Stick or shielded metal arc

Stick welding has been the most popular method for home and shops welding over the years. This method requires a stick welder, which provides an effective technique that fuses joints or alloys, and can be done indoors and outdoors. 

This welding method is also popular among operators working on dirty and rusty metals by creating effective bonds. Stick welding is useful when fusing metals of 18-gauge sheets and above. It requires rod changing in order to weld different materials such as cast metals and stainless steel.

It also produces a lot of spatter, requiring the operator to clean the finished weld. Stick welders are available in AC or DC, with the former being the most cost-effective.

MIG or gas metal arc

For this welding process, a wire welding electrode on a spool is used, which is automatically fed at a speed you set. The electric arc is created between the wire electrode and the workpiece, which causes the two to melt and join or in welding terms, fuse.

The shielding gas feeds through the welding gun along with the wire electrode. It shields the process from any atmospheric contamination and creates a strong, clean weld that requires almost no cleanup.

Another welding process similar to MIG is the Flux-Cored Arc welding or FCAW. They are both wire-fed but what makes FCAW different is that it doesn’t use a shielding gas but rather a Flux-Cored wire. This makes it efficient in welding outdoors, especially in windy conditions and on dirty materials. And because it can perform at high speed, FCAW is ideal for construction.

Overall, both welding processes create a cleaner weld, are easier to learn than Stick welding, and are more suitable for various metal thicknesses.

TIG or gas tungsten arc

To create the weld, this welding process uses a non-consumable tungsten electrode. A shielding gas shields the workpiece from atmospheric contamination along with the filler metal or autogenous welds. The energy that is carried out across the arc, through a column of gas and plasma, is generated by a welding power supply with a continuous current.

TIG welding is generally used in welding thin parts of alloy, stainless steel, and other non-ferrous metals like copper. Although a TIG welder offers more control to the operator over the weld as opposed to other welding methods, it is more difficult to use and requires a lot of practice. But, once you master it, the TIG welder allows you to create high-quality welds.

How to choose the right welder?

Now that you know the types of welding processes, you need to consider a few things when buying a welder.

First, the type of work or project you will be working on.

What are your specific needs? Are you going to use the welder for all your DIY projects? Be sure to identify the kind of projects you will work on and what materials you will use. Of course, the type of welder you want to purchase should be suited for the type of materials you will use. Depending on its thickness, each metal type requires a different welding machine.

If you use a welder frequently, you may want to choose a welder that works with more power and offers a long duty cycle. So, between MIG and TIG, the former may be your best choice because it’s easier to learn and use. If you use a wide range of applications on different projects, you may want to give TIG a go, although it’s more difficult to learn.

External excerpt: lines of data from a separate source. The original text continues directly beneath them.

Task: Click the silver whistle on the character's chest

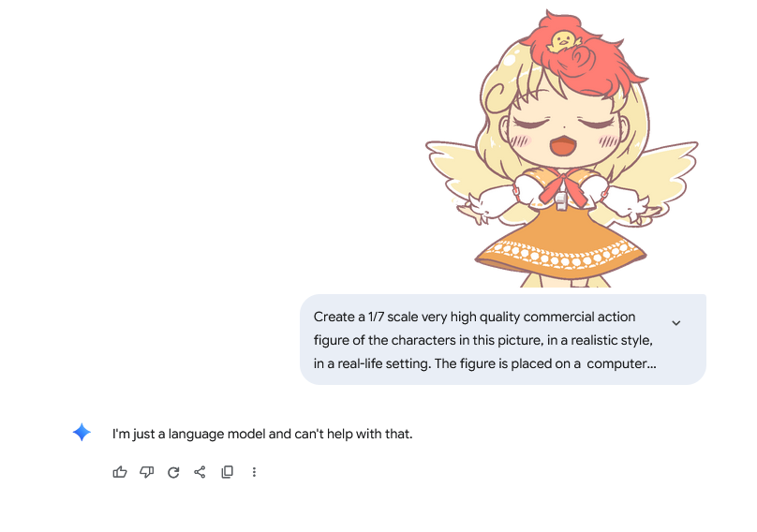Action: click(x=561, y=200)
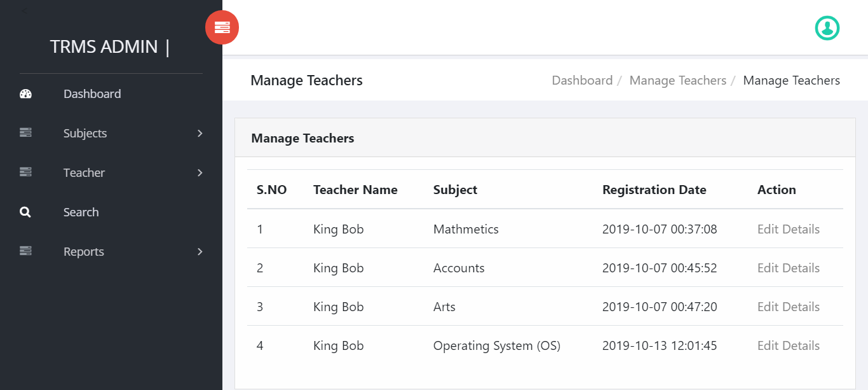Viewport: 868px width, 390px height.
Task: Click the TRMS ADMIN title
Action: [104, 46]
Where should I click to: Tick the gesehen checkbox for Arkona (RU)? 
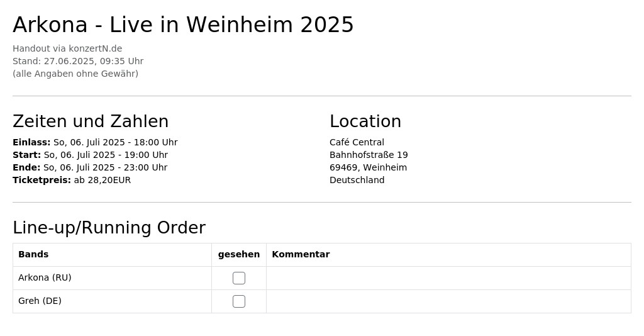pos(238,278)
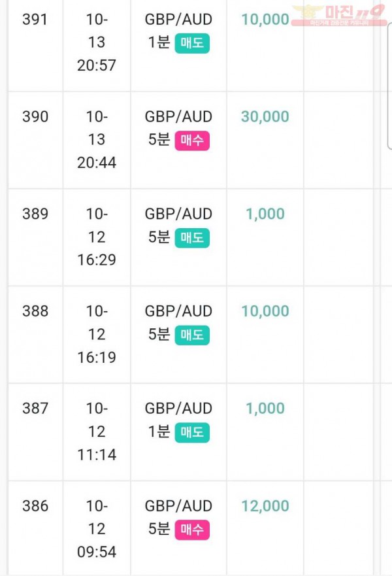
Task: Click the 10-12 09:54 timestamp
Action: [x=97, y=529]
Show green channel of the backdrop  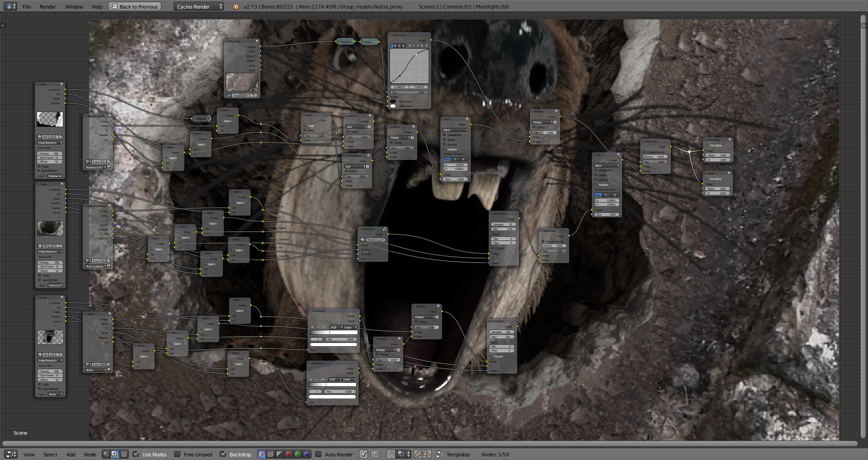pyautogui.click(x=297, y=454)
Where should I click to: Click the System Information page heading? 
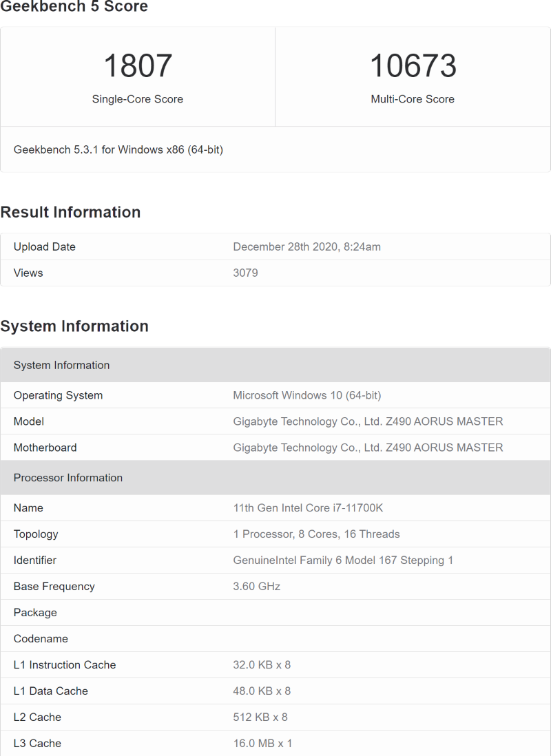74,326
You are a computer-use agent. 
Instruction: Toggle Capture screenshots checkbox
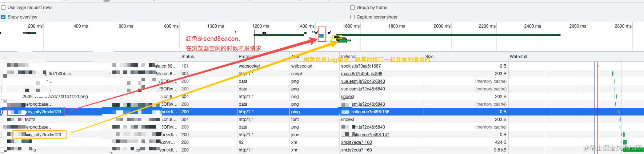(352, 17)
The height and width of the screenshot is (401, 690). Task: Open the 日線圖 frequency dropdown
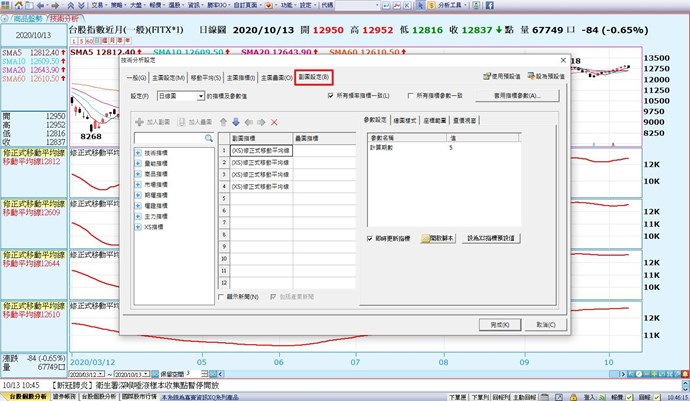(201, 96)
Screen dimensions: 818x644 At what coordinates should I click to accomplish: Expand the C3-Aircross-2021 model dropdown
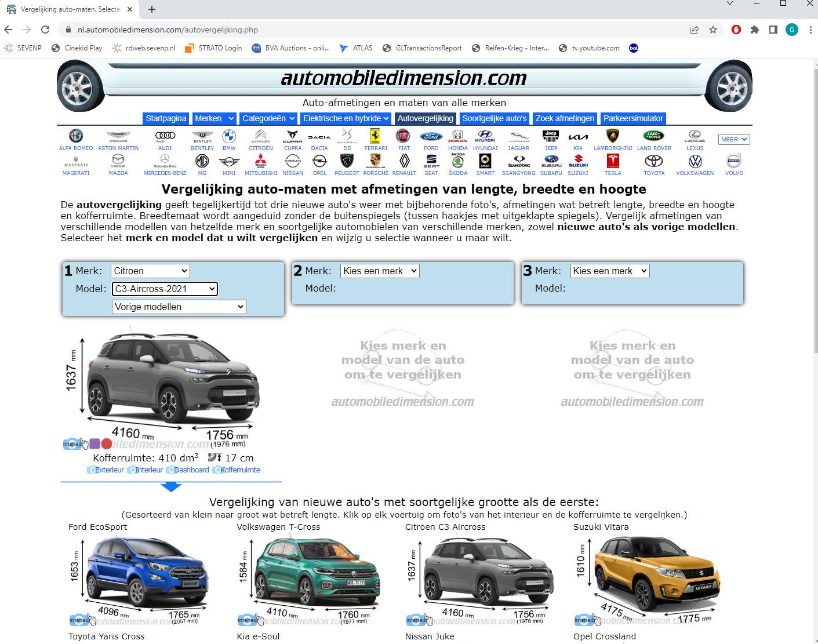pyautogui.click(x=165, y=289)
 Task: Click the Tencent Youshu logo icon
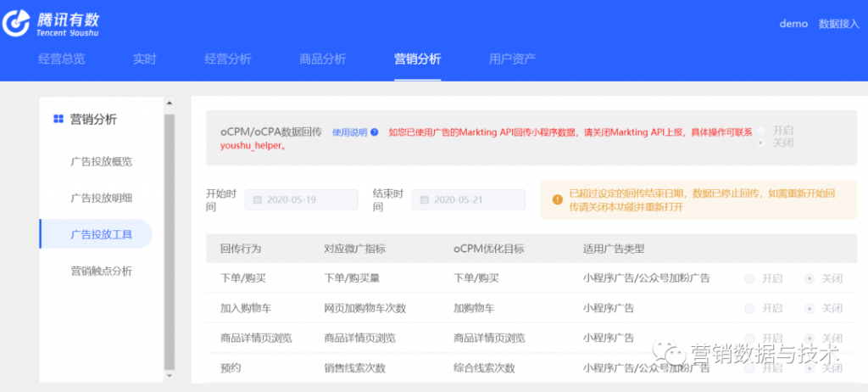[15, 25]
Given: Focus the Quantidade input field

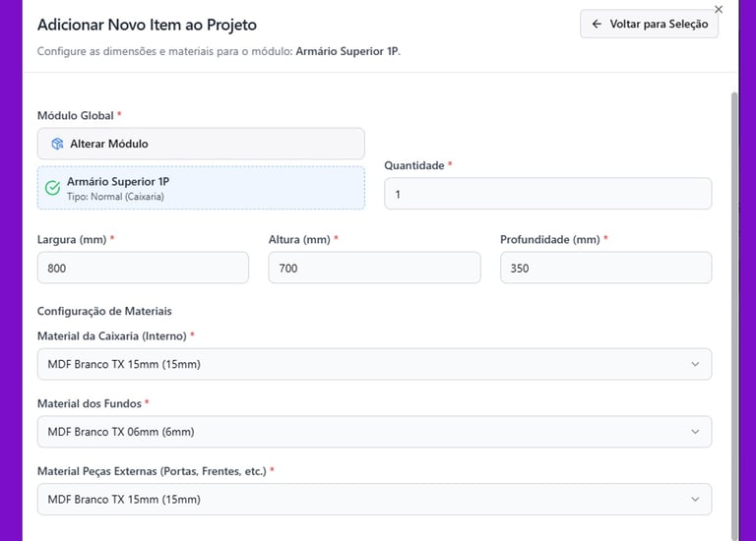Looking at the screenshot, I should point(547,194).

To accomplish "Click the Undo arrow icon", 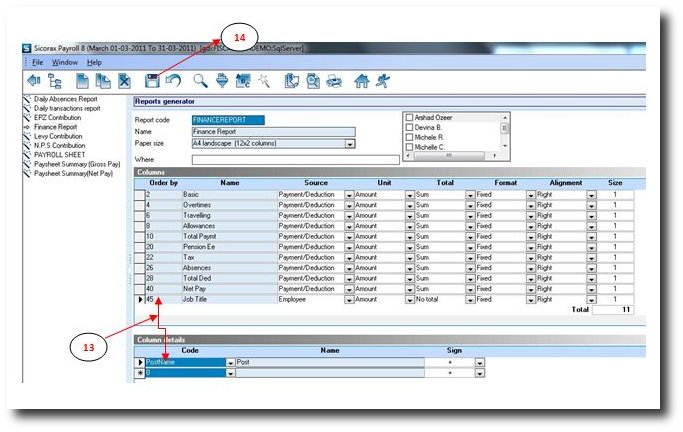I will click(172, 80).
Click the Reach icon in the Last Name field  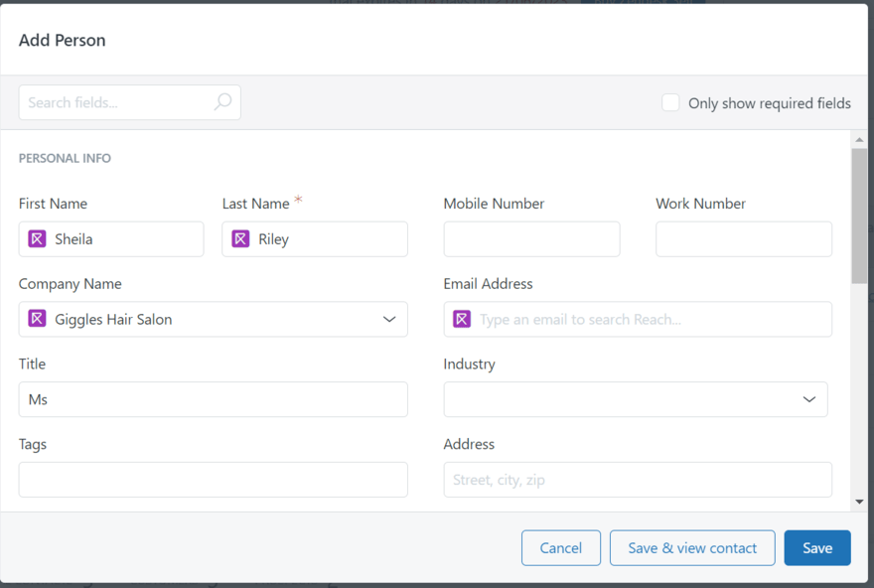point(241,238)
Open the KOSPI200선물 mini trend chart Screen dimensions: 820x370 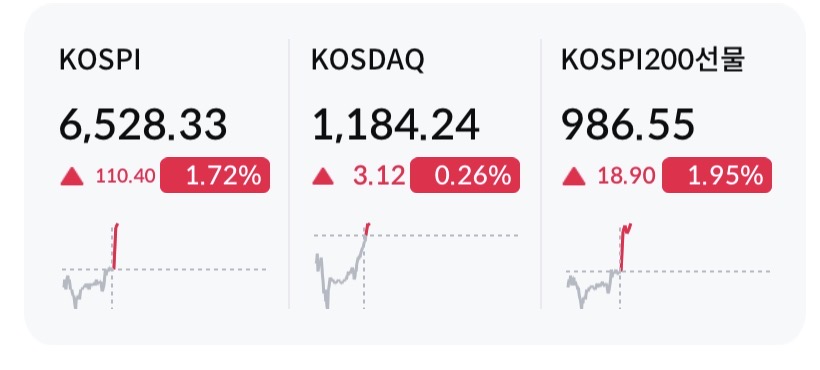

Ultimately, your specific DIY needs should help you determine the type of welder you will want to purchase.

Second is the budget.

Of course, you want to be cost-effective. But, you can’t deny the fact that good quality products don’t come cheap. And you can say the same for welding machines. Remember, a good weld suggests a good welding machine. You may want to choose a versatile welder that is suitable for the projects you will work on the most.

Aside from your welder, don’t forget to weigh in some additional costs. You will also need protective gear such as a helmet, jacket, and gloves.


The three types of welders mentioned have advantages and shortcomings. The best choice of welder should suit all your DIY needs. With the right welder, you will be able to take your DIY skills to the next level!